-- Begin --
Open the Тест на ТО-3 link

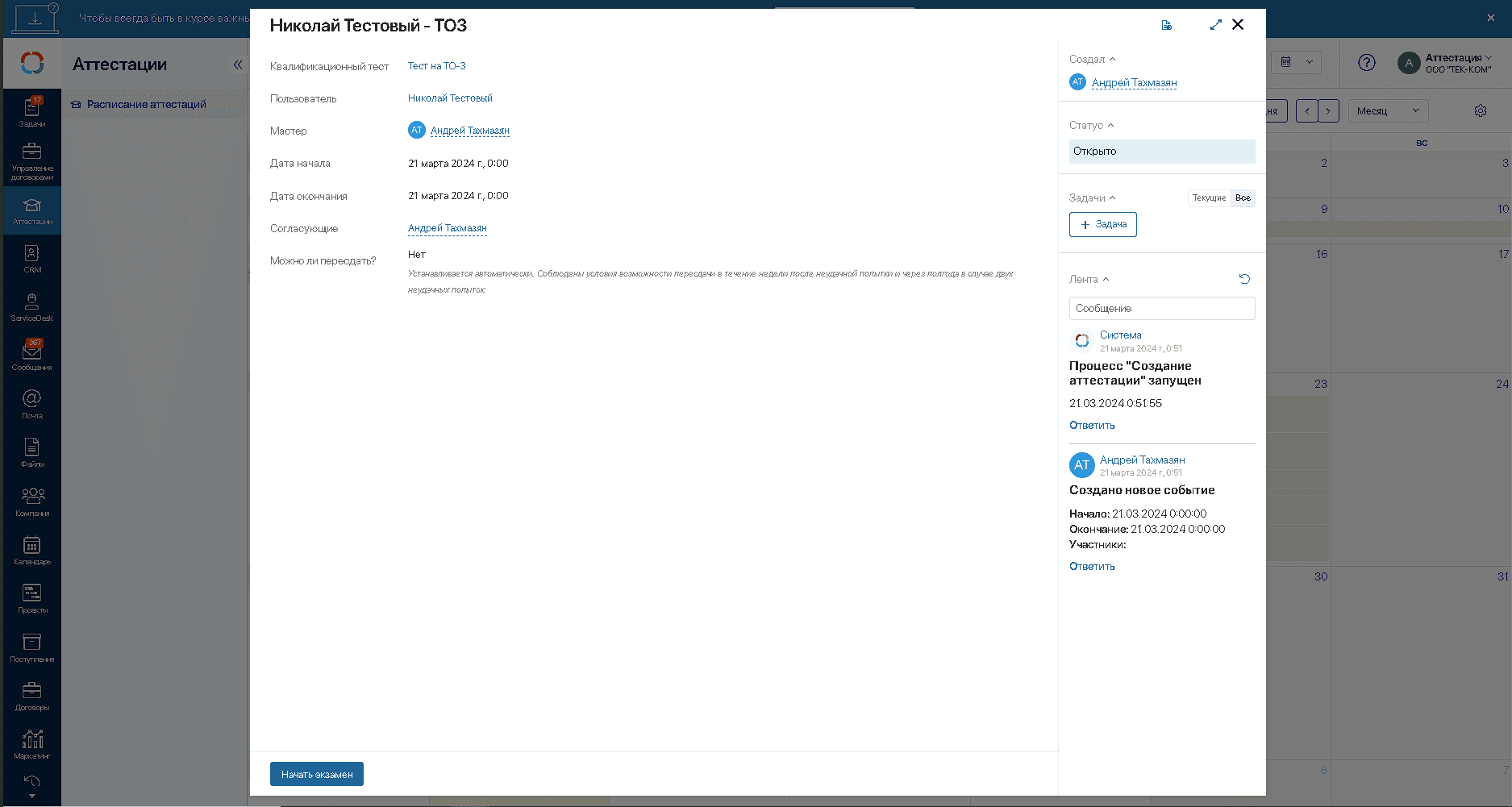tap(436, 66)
-- End --
-- Begin --
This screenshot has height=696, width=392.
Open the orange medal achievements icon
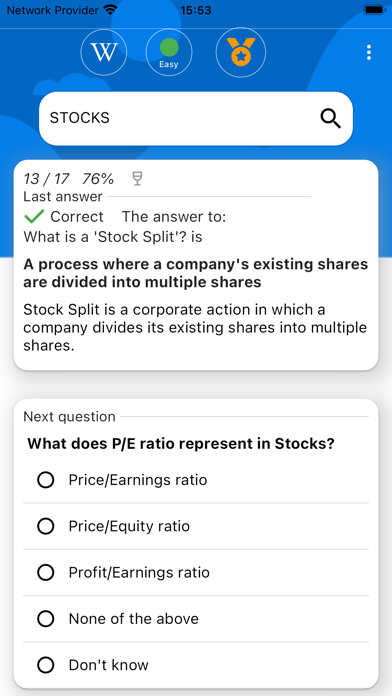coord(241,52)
-- End --
→ Work instructions
Copy out everything from the line containing "This screenshot has height=696, width=392." down to the line containing "coord(241,52)", both ends included, and leave the pictures out of your answer.

→ Output below
This screenshot has height=696, width=392.
Open the orange medal achievements icon
coord(241,52)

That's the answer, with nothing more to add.